There is one navigational hazard to be aware of: a low-lying rock formation generally at or slightly below the surface of the river extending north about a hundred feet from the east side of the landing area below Phoca's northern face. Approach with caution.
Do be sure to secure your boat if you're spending any time on Phoca. It's always nice to have your boat be there when you come back to it. In August 2009 there was room to pull about two kayaks completely up out of the water, although it is possible this landing area is only be available during times of low water on the Columbia River or at low tide.
Reportedly sea lions have been encountered lounging on the rocks around the base of the crag. You may need to fend them off to get near the crag.

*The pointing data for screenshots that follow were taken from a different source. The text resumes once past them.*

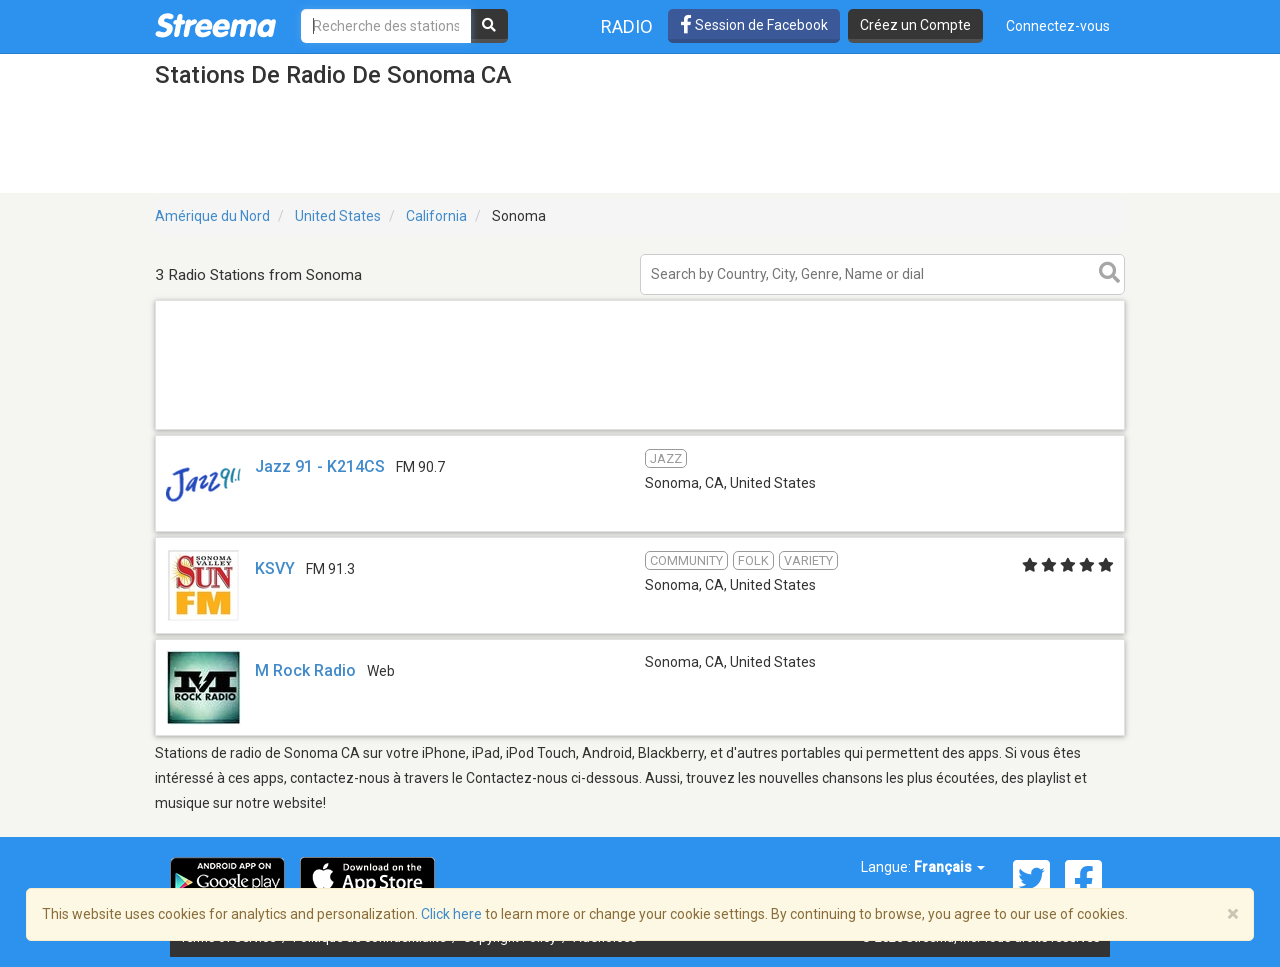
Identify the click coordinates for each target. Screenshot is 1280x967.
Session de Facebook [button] (754, 25)
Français (949, 867)
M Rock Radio (305, 670)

From the landing area, scramble around the east side of Phoca. Stay at or about the same elevation as far as you can to eventually locate a faint route
that climbs up the crag's south side. Scramble upwards on dirty questionable holds (rocks with a vague semblance of stability) and vegetation to the summit. Route is primarily class 3 with a class 4 move or two. The water around Phoca appears fairly deep, although jumping off may not be a good idea per unseen underwater hazards.
Oddly in August 2009 we found a bamboo pole was affixed to the summit with concrete. The pole may have had a flag attached to it at some point. Reportedly a pirate flag was found on the summit in winter 2011.

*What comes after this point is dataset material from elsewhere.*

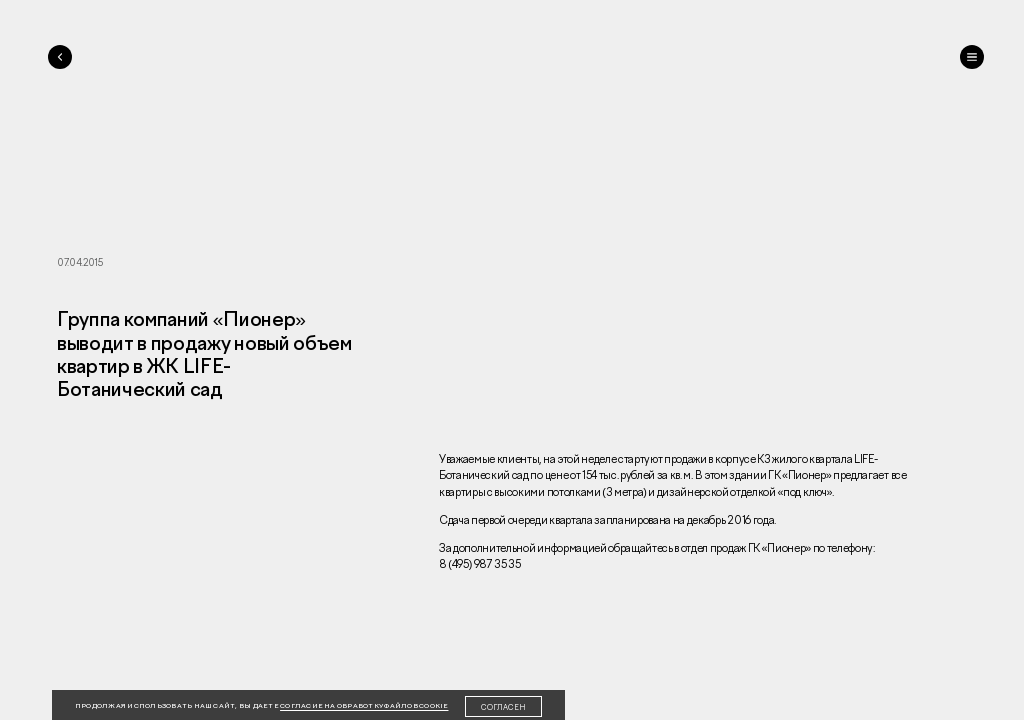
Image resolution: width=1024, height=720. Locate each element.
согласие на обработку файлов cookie (364, 706)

"The Climber's Guide to Oregon" by Nicholas Dodge, published by the Mazamas in 1968, describes a second route to the summit via the north face: climbing "two or three near perpendicular rock and dirt faces and dirt terraces to the summit." Looking up at the north face from the landing area did not bring the word 'stable' to mind.
No special gear is required for the climb -- although having a pair of boots or shoes with decent tread may make the ascent more enjoyable. A short rope may be a good idea for novice climbers.
Use of the boat ramp at Rooster Rock State Park requires a $5 day-use fee. Boat ramps at Dalton Point and the abandoned ramp at Corbett Station are free.
There are a number of campgrounds
nearby in the Gorge - although camping is not permitted at Dalton Point or at Rooster Rock State Park. Bivying atop Phoca Rock is probably not recommended.